Outro fator apontado como determinante para a devolução das outorgas é o avanço do chamado curtailment, mecanismo utilizado pelo Operador Nacional do Sistema Elétrico para limitar a geração de energia diante da saturação das linhas de transmissão.
No Nordeste, especialmente no Rio Grande do Norte, a expansão dos parques eólicos e solares avançou em ritmo superior ao crescimento da infraestrutura de escoamento energético. Com isso, quando a rede não consegue absorver toda a produção, parte da geração precisa ser interrompida, reduzindo a previsibilidade financeira dos empreendimentos.
Segundo o governo estadual, o cenário também pode abrir espaço para um novo ciclo de desenvolvimento industrial no estado. A estratégia defendida pela Secretaria de Desenvolvimento Econômico do Rio Grande do Norte é atrair empreendimentos de alto consumo energético para áreas próximas à geração renovável, reduzindo a dependência da rede nacional de transmissão.
Entre os segmentos considerados prioritários estão data centers, estruturas de computação de alta performance e indústrias eletrointensivas ligadas à neoindustrialização verde.

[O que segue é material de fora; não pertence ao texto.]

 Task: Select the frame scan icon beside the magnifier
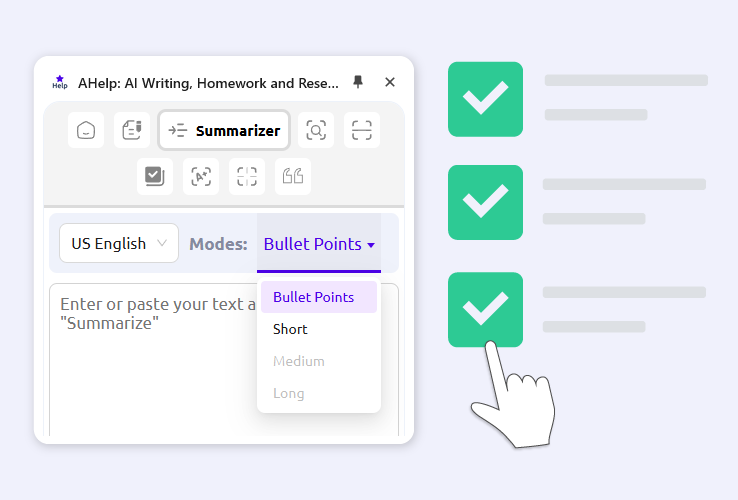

“O excedente energético deixa de ser um problema e passa a ser um ativo competitivo para atração de novos investimentos industriais e tecnológicos ao Rio Grande do Norte”, afirmou Hugo Fonseca.
Segundo o secretário, o crescimento da inteligência artificial e da computação em nuvem amplia a demanda por centros de dados com elevado consumo de energia limpa e contínua. O estado também busca atrair projetos relacionados à produção de aço verde, alumínio e hidrogênio verde.
Na avaliação do governo estadual, a devolução das outorgas representa um ajuste considerado necessário para consolidação de um mercado mais competitivo e menos dependente de incentivos públicos.
“Mais do que uma perda, este é um processo de qualificação do setor. Os investimentos que avançarem daqui para frente serão mais robustos, sustentáveis e alinhados ao novo ciclo das energias renováveis”, disse Hugo Fonseca.